:: Task set ::
1. According to the passage on Aztec glyphs, who bought the Ixtlilxochitl manuscripts after they nearly went to auction?
2. Reproduce the passage on Aztec glyphs, starting with "Professor Whittaker continued" and going on through "his expert research...".
3. Write the next part of the passage on Aztec glyphs, picking up after its last sentence.

:: Quoted passage ::
↓

Pic 4: Eagle, cactus, stone: all elements that feature in the naming of the Aztec capital city; Codex Mendoza, fol. 2r (detail)
Pic 4: Eagle, cactus, stone: all elements that feature in the naming of the Aztec capital city; Codex Mendoza, fol. 2r (detail) (Click on image to enlarge)

Now this is where the fun often starts: Aztec glyphs - in common with most world writing systems - incorporate phonetic components or signs (indeed BI-syllabic signs, one of only three such systems in the world, the others being Mesopotamia and Japan); compounds; word signs (logograms); superimpositions; abbreviations (like field notes - to be read back later by the writer); size changes used to vary meaning; and they can even be seen to play an ‘active’ role in the scene being depicted, blending right into the event itself (Whittaker treated us to several delightful examples, including the armadillo who’s clearly engaged in the story unfolding in the Lienzo de Tlaxcala, at Ayotochcuitlatlan - ‘Where there is Armadillo Poo’). Nothing, but nothing is purely decorative or redundant. Everything goes, in what Professor Whittaker referred to as an organised ‘free-for-all’ of writing creativity. We are left to try to unwrap the meaning, often layer by layer. We were presented with the intriguing possibility that Tenochtitlan itself was renamed twice, evolving via Tenochco (honouring the legendary founding leader Tenoch) from the original Cuauhnochtitlan (‘Place of the Eagle’s Prickly-Pear Cactus’, referred to in the Historia de los Mexicanos por sus Pinturas). Why else would the eagle be so centrally placed in both page and name glyph (pic 4)...?

Pic 5: Studying page 3 of the Codex Xolotl
Pic 5: Studying page 3 of the Codex Xolotl (Click on image to enlarge)

Professor Whittaker continued with a detailed and fascinating look at a single page from the Tetzcocan Codex Xolotl, part of a set of manuscripts dating probably from the 1540s that was studied by the often maligned 16th-century scholar Fernando de Alva Cortés Ixtlilxochitl. His interpretations were included in the earliest known versions of his works (some of which are in his own hand) - important primary sources that were part of a collection that for many years was held by the (British & Foreign) Bible Society here in England and which ALMOST ended up being sold at auction last spring. Thankfully these valuable works were bought by the Mexican government, last summer, to rightful acclaim. Thankfully, too, Whittaker was able to make an extensive study of the documents before they were threatened with being sold off to the highest bidder. We all now benefit from his expert research...

↑

:: Information given ::
↓

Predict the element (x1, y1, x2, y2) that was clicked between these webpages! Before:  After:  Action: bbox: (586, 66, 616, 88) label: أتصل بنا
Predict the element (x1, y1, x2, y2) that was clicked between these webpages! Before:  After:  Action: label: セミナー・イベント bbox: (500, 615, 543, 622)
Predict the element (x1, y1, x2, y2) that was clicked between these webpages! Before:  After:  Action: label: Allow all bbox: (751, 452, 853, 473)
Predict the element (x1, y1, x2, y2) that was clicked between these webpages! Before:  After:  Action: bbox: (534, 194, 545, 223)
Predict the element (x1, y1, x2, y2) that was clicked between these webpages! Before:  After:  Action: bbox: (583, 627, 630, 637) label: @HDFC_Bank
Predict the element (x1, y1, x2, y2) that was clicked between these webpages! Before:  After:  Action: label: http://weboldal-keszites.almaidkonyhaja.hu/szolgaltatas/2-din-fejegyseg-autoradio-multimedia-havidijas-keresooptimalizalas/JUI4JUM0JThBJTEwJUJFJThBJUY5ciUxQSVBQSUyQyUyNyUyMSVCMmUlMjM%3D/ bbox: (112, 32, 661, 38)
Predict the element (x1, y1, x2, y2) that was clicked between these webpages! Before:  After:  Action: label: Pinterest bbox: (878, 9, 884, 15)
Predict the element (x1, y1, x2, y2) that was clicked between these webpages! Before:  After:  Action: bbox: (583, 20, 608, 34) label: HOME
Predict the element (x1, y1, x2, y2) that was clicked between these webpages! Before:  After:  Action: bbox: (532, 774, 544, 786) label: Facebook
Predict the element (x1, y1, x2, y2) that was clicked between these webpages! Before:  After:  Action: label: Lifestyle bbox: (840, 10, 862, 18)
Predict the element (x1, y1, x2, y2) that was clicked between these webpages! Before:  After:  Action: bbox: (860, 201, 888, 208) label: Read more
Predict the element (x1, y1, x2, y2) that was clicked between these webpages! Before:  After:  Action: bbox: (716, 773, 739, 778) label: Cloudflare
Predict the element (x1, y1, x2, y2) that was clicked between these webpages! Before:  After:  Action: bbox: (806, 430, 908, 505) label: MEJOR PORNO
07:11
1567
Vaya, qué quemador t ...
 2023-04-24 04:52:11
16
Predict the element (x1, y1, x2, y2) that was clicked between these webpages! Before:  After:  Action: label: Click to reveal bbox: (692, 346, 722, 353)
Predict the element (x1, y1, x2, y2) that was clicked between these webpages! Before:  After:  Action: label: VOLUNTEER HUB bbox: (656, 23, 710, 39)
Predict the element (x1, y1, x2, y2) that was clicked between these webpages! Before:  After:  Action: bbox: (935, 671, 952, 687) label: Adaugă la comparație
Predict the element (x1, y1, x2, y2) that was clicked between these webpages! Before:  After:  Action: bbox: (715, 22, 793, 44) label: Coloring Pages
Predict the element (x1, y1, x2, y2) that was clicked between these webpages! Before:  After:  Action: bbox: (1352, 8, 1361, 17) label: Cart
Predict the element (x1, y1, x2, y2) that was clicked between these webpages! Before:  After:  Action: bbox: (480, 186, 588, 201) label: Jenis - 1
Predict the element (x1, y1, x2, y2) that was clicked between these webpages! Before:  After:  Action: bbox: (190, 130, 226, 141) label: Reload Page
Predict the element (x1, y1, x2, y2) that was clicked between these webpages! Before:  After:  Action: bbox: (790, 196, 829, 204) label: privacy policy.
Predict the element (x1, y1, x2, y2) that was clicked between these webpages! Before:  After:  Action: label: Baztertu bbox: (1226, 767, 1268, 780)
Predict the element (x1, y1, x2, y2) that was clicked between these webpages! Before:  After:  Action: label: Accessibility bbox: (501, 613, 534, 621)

↑

:: Responses for each task ::
1. The Mexican government bought them.

2.
Professor Whittaker continued with a detailed and fascinating look at a single page from the Tetzcocan Codex Xolotl, part of a set of manuscripts dating probably from the 1540s that was studied by the often maligned 16th-century scholar Fernando de Alva Cortés Ixtlilxochitl. His interpretations were included in the earliest known versions of his works (some of which are in his own hand) - important primary sources that were part of a collection that for many years was held by the (British & Foreign) Bible Society here in England and which ALMOST ended up being sold at auction last spring. Thankfully these valuable works were bought by the Mexican government, last summer, to rightful acclaim. Thankfully, too, Whittaker was able to make an extensive study of the documents before they were threatened with being sold off to the highest bidder. We all now benefit from his expert research...

3.
Pic 6: Intrigue in the Codex Xolotl!
Pic 6: Intrigue in the Codex Xolotl! (Click on image to enlarge)

Related to other works that have received wider attention in the past - the Mapa Quinatzin, the Mapa Tlotzin, Monarquía Indiana and Anónimo Mexicano - the Codex Xolotl is far more than a map, it is replete with stories of marriages of alliance and devilish intrigue on a grand scale, worthy of any European state at the time! But it DOES also serve as a map (with standard Mesoamerican orientation, East at the top...), and the group took turns to study the large-format copy Whittaker had brought from Germany, looking both for obvious points of reference such as Xochimilco and for individual places of interest (Mexicolore Director Graciela can be seen in pic 7 searching for her native barrio Popotla or ‘Place of Straws’ in Mexico City...)

Pic 7: Gordon guides Graciela to her roots in the Codex Xolotl...
Pic 7: Gordon guides Graciela to her roots in the Codex Xolotl... (Click on image to enlarge)

After a quick sprint over the road during lunch to see the Mexico Gallery in the British Museum, we were thrown into the thick of it, tasked with coming up with English renditions of a set of Nahuatl poems from Momozco Malacachtepec in the Milpa Alta district of greater Mexico City. Despite being given handy vocabularies and plenty of generous guidance from GW, it was, if we’re honest, a bit of a struggle, but a pleasurable one at that. We gained valuable insights into the structure and tradition of Nahuatl itself - to give just one example, ‘a Nahuatl verb is a sentence in itself’, and the key element to look for in coaxing out the meaning of any Nahuatl passage.
The poetic force (maybe we should call this ‘flower power’?) of Nahuatl imagery came across not least in GW’s anecdotal illustration of traditional Nahuatl greetings: passable but perhaps least authentic might be Cualli tonalli (a copy of Buenos días); almost equally unoriginal could be Quen tica (‘how are you?’); tapping a little more into mexicayotl (‘mexicanness’) would be Quen(in) timotlathuilti (‘how has it dawned for you?’). But by far the most elaborately eloquent, and creatively courteous, would be something like Moquetzalizquixochitzetzeloa in icniuhyotl (see pic 1) - ‘Friendship is like a gentle rain of beautiful, sweet-smelling flowers’). Hardly street lingo, but highly cultured. Cool!

Pic 8: Getting poetical...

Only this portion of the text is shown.